> **Приведённый отрывок**:
-=-=-

Я настолько почувствовала себя «математичкой», что даже согласилась на один подвернувшийся мне частный урок: «У меня есть новости: получила один урок — должна с одним способным мальчуганом пройти… математику за VIII класс. Первый урок был для меня неожиданный и я пришла в дикий ужас от того, что у меня слишком способный ученик — всё ему подавай поинтересней, да потрудней. Мама считает, что я очень скромное назначила вознаграждение. Zehen rubel в час, но у меня духу едва хватило и на это».

И, конечно, когда мне не хватало собственной математической мудрости, я обращалась за помощью… прямо на фронт: Саня в письмах обучил меня обращению с логарифмической линейкой. Я прекрасно разобралась, но… в Талды-Кургане не было линеек.

А однажды на фронт пришло письмо с, вероятно, единственной в своём роде просьбой — «реши пример, который я решить не могу, директор профессиональный преподаватель математики — решить не может, и вообще никто в Талды-Кургане не способен решить».

Задачу Саня, конечно, решил. Правда, в тот самый день, когда я отослала письмо и возвращалась домой по льду, слякоти, грязи и всё думала об этом злосчастном примере, я и сама сообразила, как он решается.

Что же касается другой, куда более важной просьбы, о присылке мне рассказов, то её выполнить было труднее.

Саня спрашивал, кто же будет всё это переписывать. Он нашёл в батарее только одного подходящего бойца, но ему надо делать своё дело, и после его переписки всё равно приходится многое исправлять. На будущее (на время глубокой, спокойной и обширной работы) ясно: Сане нужен будет помощник-секретарь, не только просто толковый и чувствующий, но привыкший к Саниной манере писать, ставить знаки препинания, логические ударения, паузы и т. д. Саня делает мне комплимент, что ежели, мол, я не была бы такой яркой индивидуальностью, он посадил бы меня за это дело. Но «мешать моему развитию никогда и ни за что» не хочет. Придётся в своё время поискать ещё человека.

Саня не предполагал, что со временем он «усадит» и меня — «толкового человека, привыкшего к его манере писать» — и второго такого, и третьего, и… впрочем, об этом в своём месте.

Разумеется, Саню занимают, когда речь идёт о будущем, и более высокие материи. Особенно, когда он встречается с Кокой. После каждой из таких встреч я получаю подробный отчёт.

В последние дни 1943 года у всех на устах была Тегеранская конференция. Наша печать пользовалась формулировкой в западной манере: «совещание трёх». Естественно, что «изумительная» встреча Сани с Кокой и беседа о послевоенном сотрудничестве и «войне после войны» были окрещены «совещание двух». «Более подробные решения пока не публикуются», — писал Саня, но сообщал о самом важном, о том, что Кока сейчас стал ему бесконечно ближе Кирилла. С Кокой его связала общность содержания и общность будущей практической деятельности «в разрезе партийно-государственном».

-=-=-

> **Исходные данные**:
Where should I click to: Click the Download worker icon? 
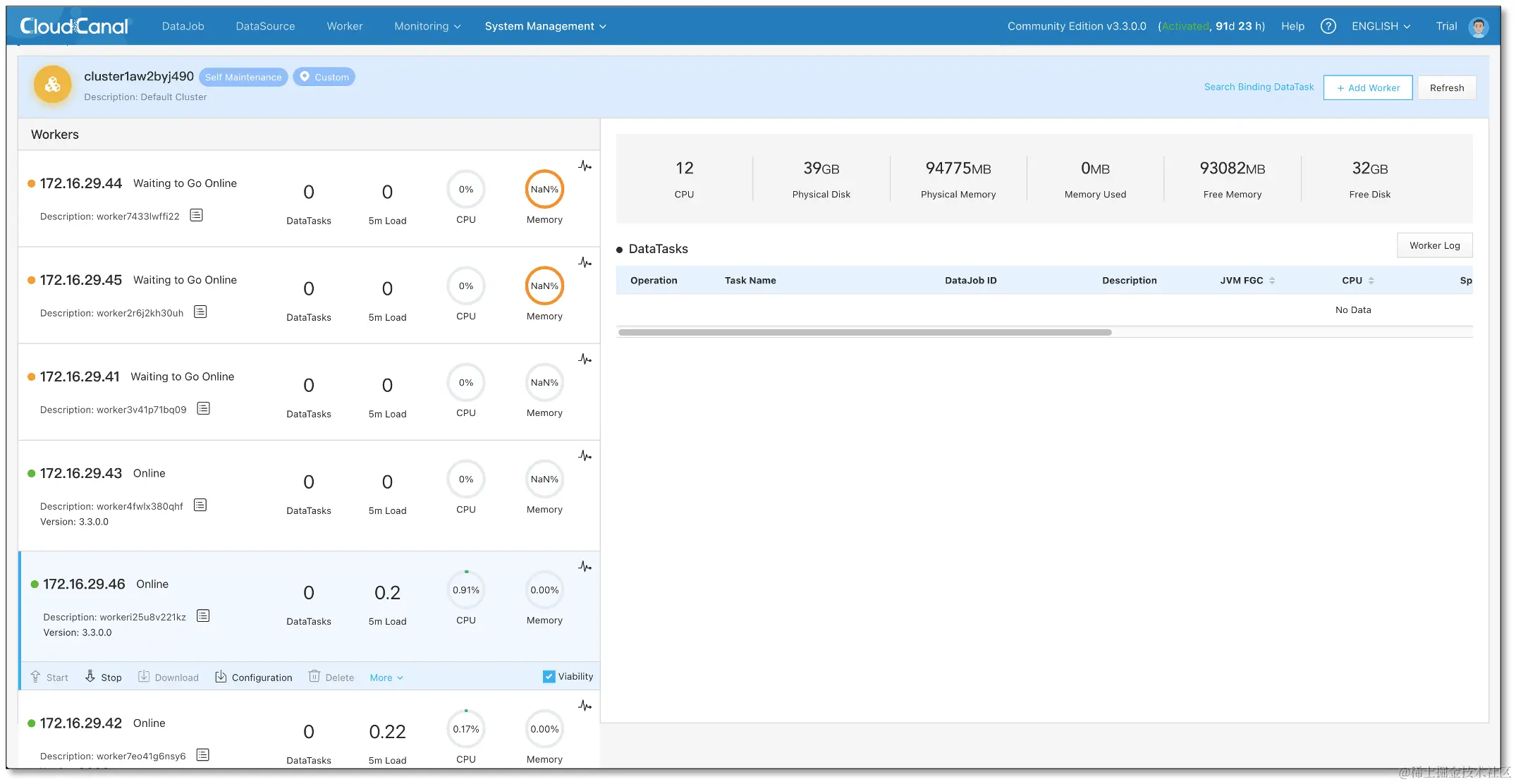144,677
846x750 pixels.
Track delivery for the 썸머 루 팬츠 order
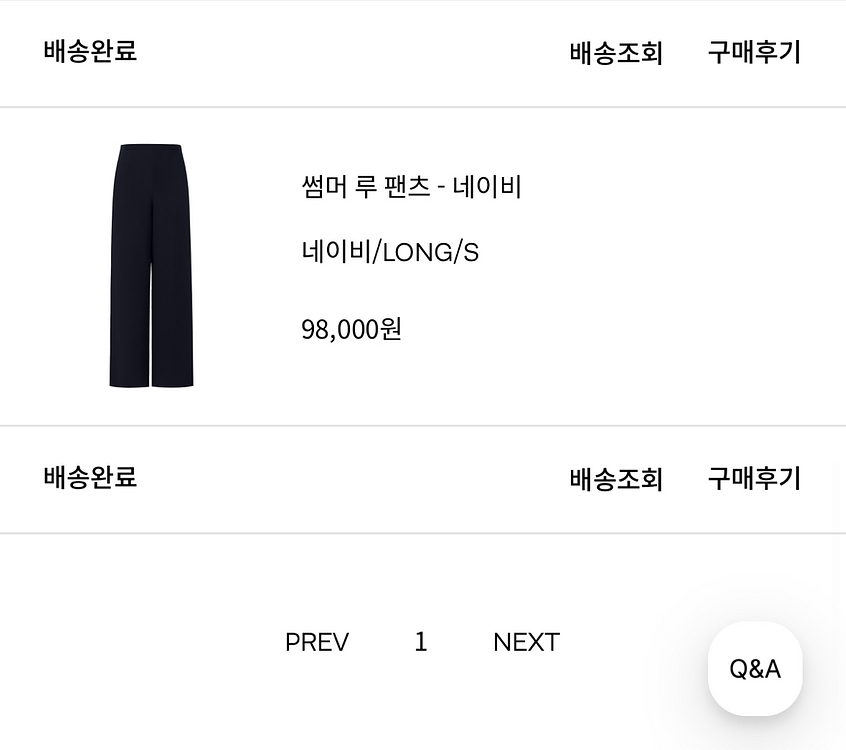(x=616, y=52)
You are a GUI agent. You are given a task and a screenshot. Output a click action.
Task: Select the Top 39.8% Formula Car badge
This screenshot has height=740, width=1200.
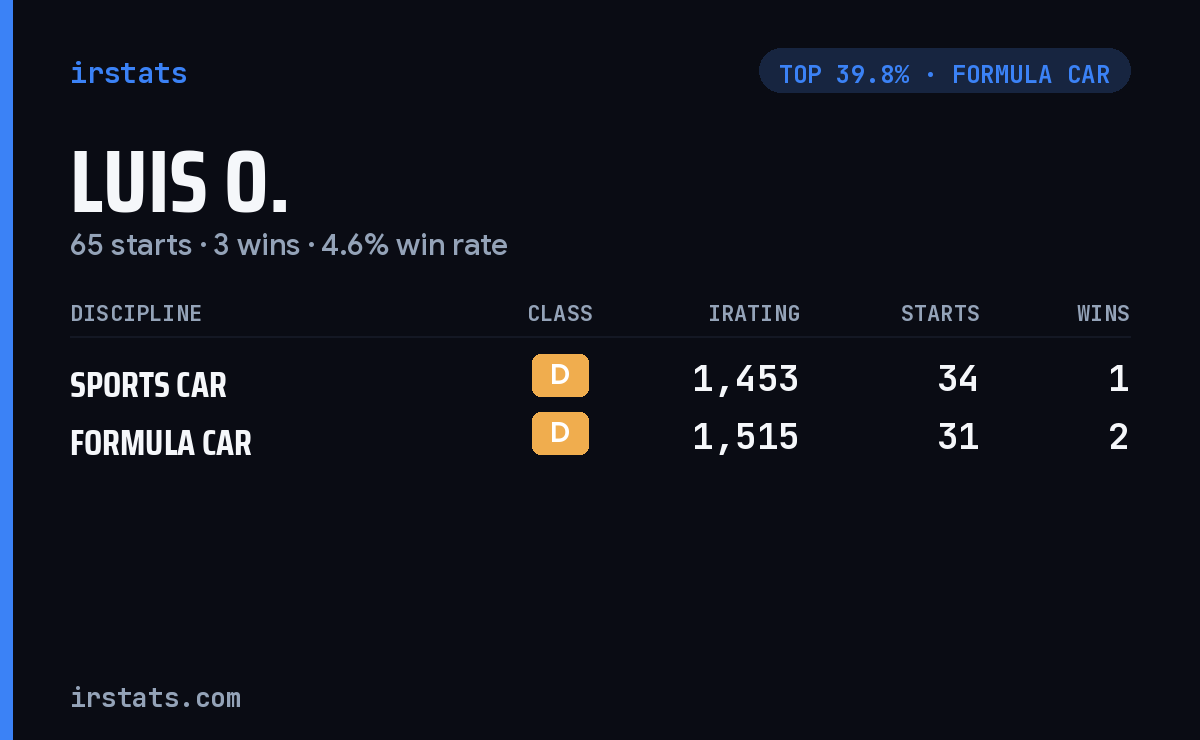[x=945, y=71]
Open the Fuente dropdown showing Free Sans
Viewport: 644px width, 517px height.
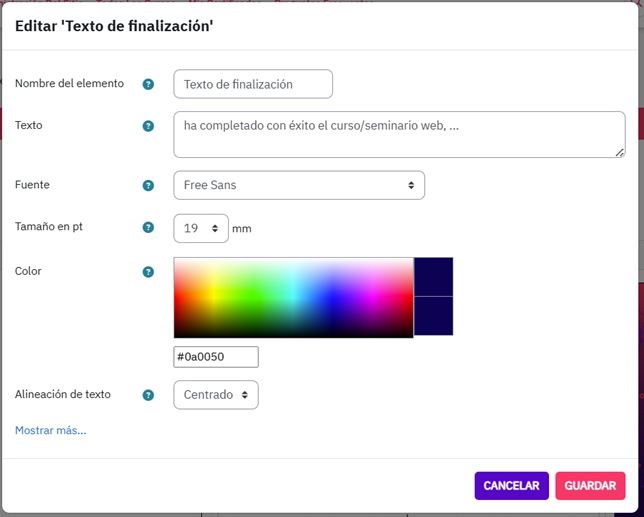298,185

-=-=-

> **Цель задания 1**:
Сдвиньте координаты в строках данных от строки с «846x750 pixels.» до конца данных включительно: перепишите эти строки вместе с запросами, прибавив 19 к каждому числу координат в ответах. Изображения в ответ не включайте.
> **Цель задания 2**:
Допишите продолжение отрывка о переписке с Саней, начиная сразу после его последнего предложения.

> **Письменный ответ 1**:
846x750 pixels.
Track delivery for the 썸머 루 팬츠 order
(x=635, y=71)
You are a GUI agent. You are given a task and a screenshot. Output a click action.
Task: Select the Top 39.8% Formula Car badge
This screenshot has height=740, width=1200.
[x=964, y=90]
Open the Fuente dropdown showing Free Sans
Viewport: 644px width, 517px height.
317,204

> **Письменный ответ 2**:
Опять непонятный намёк на какие-то неизвестные мне планы…

Естественно, что и литературные мнения Коки стали весомее. Саня читает ему всё только что вышедшее из-под пера: «Лейтенанта», «В городе М», «Письмо № 254». Немножко завидно. Мне присылается далеко не всё. Зато передо мной открываются блестящие перспективы. Мне уготовано место в основной серии романов Солженицына, уготовано с 36-го года. Я буду коренной жительницей Петербурга, а в августе 1917 г. у меня неудачно закончится первый крупный роман и т. д., чего мне знать раньше времени не положено.

Саню тревожит судьба ранее, до войны, им написанного, заготовок его к будущему роману: «Джеммочка! А где мои велосипедные записки? А где план „Русских в авангарде“ и несколько первых глав (на больших белых листах) они ведь были у тебя? И этюд к „Чёрному в Красном“ — встреча Северцева и Ольховского? Неужели утеряны? Если в Кисловодске, то у кого? (…) А ещё в Ростове у Марии Денисовны мои стихи. Как это всё собрать в одно место?»

Когда я ответила, что тезисы к «Русским в авангарде» у меня, как и тетрадь с тремя рассказами, а некоторые главы оставались в Кисловодске, Саня писал: «Великое тебе спасибо, что ты сохранила мне три основных рассказа — это одно из самых ярких проявлений любви, которого я никогда не забуду. Ведь ты шла пешком и несла это на себе!»

Чем тише на фронте, тем больше в письмах о литературе. Чувствуется, как волнуется Александр в связи с отсылкой его произведений в Москву. Он даже пишет Коке (и сообщает мне об этом), что если Федин убедит его в отсутствии у него литературного таланта, он круто порвёт с литературой («вырву сердце из груди, растопчу 15 лет своей жизни»), перейдёт на истфак, но свой вклад в ленинизм всё равно сделает.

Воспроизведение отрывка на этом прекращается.